One unresolved question of using SEDs to study the star-forming environments of galaxies is an observed excess at millimeter/submillimeter wavelengths. This excess has been primarily seen in low-metallicity star-forming galaxies like the Magellanic Clouds (i.e., Galliano et al. 2005; Galametz et al. 2011; Planck Collaboration et al. 2011; Gordon et al. 2014; Izotov et al. 2014; Hermelo et al. 2016; Dale et al. 2017). Dust emission in the far-infrared regime of the SED is often described as a modified blackbody, S_ν ∝ B_ν(T_dust)ν^β, where β is a measured effective grain emissivity parameter that empirically ranges between ∼ 0.8 and 2.5. This emissivity has been seen to vary significantly not only between galaxies (Galametz et al. 2012), but also within galaxies (Kirkpatrick et al. 2014). In some cases, a modified blackbody extrapolated from far-infrared photometry cannot fully account for the emission beyond ∼500 μm, hence the so-called "millimeter/submillimeter excess" (Galliano et al. 2003; Bot et al. 2010; Planck Collaboration et al. 2011). Proposed causes of this excess include very cold dust at T_dust < 7 K (Galliano et al. 2005); fluctuations in the cosmic microwave background radiation as found in the LMC (Planck Collaboration et al. 2011); thermal free–free emission of ionized gas (Izotov et al. 2014); nonthermal emission from polycyclic aromatic hydrocarbons or nanoparticles (Lisenfeld et al. 2002; Meny et al. 2007; Coupeaud et al. 2011; Hensley & Draine 2017); and dust emissivity variations can be caused by processing of the dust that results in a flatter β, which we explore here (Gordon et al. 2014; Hermelo et al. 2016).
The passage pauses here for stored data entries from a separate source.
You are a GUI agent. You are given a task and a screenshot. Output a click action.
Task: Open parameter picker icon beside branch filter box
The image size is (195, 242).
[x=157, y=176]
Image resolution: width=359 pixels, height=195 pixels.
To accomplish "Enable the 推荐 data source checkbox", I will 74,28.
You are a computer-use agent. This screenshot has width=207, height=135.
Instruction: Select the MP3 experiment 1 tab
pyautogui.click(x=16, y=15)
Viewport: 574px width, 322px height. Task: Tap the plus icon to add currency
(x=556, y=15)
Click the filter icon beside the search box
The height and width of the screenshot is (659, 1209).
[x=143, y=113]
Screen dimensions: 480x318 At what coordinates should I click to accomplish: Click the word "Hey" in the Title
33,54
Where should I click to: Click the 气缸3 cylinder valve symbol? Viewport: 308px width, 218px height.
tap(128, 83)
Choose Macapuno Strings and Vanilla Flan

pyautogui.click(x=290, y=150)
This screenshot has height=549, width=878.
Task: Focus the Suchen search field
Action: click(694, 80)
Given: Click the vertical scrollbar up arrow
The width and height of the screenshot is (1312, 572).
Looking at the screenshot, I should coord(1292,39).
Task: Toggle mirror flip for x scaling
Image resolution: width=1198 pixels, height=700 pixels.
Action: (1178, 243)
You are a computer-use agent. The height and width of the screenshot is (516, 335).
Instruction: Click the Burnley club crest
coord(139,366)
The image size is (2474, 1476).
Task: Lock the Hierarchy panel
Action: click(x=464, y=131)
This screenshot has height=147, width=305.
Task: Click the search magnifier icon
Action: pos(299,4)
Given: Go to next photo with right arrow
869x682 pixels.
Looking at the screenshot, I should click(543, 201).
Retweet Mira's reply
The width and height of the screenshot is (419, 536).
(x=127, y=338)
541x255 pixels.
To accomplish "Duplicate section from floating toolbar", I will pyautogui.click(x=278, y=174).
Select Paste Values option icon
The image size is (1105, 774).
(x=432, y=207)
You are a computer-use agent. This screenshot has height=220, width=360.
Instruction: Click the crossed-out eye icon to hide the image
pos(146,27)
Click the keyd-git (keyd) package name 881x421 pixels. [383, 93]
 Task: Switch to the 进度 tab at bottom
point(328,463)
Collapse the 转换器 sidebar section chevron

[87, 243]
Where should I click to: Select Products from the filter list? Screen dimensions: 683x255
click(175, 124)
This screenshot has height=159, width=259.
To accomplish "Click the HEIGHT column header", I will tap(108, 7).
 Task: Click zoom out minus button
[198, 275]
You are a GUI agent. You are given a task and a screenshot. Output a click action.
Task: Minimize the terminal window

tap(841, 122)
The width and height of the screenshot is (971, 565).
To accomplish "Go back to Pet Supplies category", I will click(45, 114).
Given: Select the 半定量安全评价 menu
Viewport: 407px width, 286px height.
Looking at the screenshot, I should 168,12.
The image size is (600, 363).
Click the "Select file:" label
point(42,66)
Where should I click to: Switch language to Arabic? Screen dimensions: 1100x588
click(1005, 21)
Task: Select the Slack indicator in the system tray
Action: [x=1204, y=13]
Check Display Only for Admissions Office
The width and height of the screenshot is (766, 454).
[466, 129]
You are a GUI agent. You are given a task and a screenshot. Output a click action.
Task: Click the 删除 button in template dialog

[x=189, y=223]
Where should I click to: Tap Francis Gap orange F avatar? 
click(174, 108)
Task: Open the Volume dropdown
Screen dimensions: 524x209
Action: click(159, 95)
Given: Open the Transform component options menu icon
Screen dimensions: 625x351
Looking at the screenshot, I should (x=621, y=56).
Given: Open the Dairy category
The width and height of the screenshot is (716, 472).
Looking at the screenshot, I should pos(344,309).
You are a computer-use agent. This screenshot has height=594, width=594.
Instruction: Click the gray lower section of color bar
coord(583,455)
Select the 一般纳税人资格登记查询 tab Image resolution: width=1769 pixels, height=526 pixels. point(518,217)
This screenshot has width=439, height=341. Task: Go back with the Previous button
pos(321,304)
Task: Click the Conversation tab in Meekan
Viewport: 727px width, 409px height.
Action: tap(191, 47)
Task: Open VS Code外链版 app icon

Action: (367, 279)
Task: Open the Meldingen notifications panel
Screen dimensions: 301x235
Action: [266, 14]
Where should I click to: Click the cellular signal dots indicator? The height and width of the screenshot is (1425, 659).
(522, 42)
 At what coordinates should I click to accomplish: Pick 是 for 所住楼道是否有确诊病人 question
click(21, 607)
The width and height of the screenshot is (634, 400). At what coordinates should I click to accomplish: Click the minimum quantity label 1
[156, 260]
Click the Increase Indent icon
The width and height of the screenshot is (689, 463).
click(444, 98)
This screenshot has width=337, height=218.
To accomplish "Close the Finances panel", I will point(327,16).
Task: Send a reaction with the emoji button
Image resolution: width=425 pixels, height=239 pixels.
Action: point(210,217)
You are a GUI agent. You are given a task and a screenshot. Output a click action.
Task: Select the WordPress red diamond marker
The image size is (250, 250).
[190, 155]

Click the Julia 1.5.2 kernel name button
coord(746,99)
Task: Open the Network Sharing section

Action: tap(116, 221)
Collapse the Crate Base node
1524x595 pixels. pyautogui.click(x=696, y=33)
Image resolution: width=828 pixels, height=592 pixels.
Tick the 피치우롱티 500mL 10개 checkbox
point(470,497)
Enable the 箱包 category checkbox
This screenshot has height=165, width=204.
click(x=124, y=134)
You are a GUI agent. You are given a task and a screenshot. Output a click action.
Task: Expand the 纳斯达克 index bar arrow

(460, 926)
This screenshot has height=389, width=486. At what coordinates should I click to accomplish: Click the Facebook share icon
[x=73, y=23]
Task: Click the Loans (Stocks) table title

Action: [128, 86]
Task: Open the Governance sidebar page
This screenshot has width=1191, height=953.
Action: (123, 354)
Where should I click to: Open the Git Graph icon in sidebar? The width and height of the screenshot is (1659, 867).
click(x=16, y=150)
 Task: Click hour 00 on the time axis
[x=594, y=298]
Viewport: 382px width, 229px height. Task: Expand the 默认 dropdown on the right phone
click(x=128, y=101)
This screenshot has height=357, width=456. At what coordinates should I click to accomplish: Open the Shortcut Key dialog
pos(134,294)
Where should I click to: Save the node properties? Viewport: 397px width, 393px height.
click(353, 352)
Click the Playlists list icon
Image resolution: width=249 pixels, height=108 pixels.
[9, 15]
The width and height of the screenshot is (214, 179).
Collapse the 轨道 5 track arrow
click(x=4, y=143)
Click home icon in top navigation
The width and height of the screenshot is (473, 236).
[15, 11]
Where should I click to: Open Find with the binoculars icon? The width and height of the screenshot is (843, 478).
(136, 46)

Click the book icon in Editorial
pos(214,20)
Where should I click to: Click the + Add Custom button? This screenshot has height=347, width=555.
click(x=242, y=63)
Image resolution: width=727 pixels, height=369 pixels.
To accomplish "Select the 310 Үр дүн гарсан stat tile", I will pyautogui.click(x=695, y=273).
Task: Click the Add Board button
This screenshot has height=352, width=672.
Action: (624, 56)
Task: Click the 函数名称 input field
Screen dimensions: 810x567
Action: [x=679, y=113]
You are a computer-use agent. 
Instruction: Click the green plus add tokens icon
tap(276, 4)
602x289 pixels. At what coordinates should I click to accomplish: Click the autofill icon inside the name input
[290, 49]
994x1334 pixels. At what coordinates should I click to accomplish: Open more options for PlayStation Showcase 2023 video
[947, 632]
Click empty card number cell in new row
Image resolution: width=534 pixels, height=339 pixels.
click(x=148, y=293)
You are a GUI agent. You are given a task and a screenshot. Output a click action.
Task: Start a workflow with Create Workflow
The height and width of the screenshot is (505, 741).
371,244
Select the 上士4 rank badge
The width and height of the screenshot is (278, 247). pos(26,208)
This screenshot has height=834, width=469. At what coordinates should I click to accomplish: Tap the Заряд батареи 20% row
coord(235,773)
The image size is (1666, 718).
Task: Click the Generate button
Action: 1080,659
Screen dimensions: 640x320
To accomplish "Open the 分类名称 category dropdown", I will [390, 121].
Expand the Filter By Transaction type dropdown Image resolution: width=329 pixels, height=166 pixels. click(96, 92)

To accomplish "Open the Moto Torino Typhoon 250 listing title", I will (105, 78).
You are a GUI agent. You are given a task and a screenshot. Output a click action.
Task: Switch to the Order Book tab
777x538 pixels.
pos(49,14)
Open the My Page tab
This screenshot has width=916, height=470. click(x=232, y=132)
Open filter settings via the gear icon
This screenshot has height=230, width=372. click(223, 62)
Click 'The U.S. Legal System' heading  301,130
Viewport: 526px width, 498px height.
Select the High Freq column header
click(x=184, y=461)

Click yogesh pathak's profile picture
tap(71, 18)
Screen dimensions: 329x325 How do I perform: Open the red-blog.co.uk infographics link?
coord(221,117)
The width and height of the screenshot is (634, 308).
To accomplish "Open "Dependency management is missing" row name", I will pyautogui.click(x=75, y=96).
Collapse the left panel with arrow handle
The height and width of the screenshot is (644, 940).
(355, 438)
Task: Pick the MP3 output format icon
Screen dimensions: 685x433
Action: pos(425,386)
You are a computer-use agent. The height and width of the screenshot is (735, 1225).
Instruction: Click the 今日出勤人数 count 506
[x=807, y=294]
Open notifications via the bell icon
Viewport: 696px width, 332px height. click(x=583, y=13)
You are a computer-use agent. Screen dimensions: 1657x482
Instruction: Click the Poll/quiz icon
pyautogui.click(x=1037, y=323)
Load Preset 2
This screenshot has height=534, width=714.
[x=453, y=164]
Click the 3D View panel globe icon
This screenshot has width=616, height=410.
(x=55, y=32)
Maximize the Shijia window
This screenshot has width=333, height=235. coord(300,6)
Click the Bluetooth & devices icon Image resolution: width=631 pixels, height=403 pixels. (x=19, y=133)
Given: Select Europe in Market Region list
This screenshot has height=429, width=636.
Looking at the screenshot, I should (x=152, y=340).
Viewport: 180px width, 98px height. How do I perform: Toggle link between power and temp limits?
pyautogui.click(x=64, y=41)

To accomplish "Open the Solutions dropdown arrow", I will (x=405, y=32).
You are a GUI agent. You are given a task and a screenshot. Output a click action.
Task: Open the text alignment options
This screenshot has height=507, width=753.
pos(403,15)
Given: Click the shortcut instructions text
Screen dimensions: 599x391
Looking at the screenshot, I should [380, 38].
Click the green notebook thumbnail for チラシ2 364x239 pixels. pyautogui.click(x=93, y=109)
Kirkpatrick et al. (2014) study the spatial variations of β in the Key Insights on Nearby Galaxies: A Far-Infared Survey with Herschel (KINGFISH) sample of nearby star-forming galaxies, and find a radial dependence for β which flattens toward the outskirts of the galaxies. Those authors test the possibility that β is modified by different heating sources, specifically young versus old stellar populations. The two stellar populations both contribute to the interstellar radiation field (ISRF) with the younger stars providing comparatively more ionizing photons than the less energetic photons from the old population. They find a correlation between β and the heating from the old stellar population as quantified by the ratio of luminosities at 3.6 and 500 μm. This correlation is interpreted to mean the submillimeter slope is flattened due to inefficient heating of the dust grains by the old stellar population. The inefficient heating could allow a cold dust emission component to exist at wavelengths beyond that of the dust emission peak, a scenario that will manifest as a shallower β.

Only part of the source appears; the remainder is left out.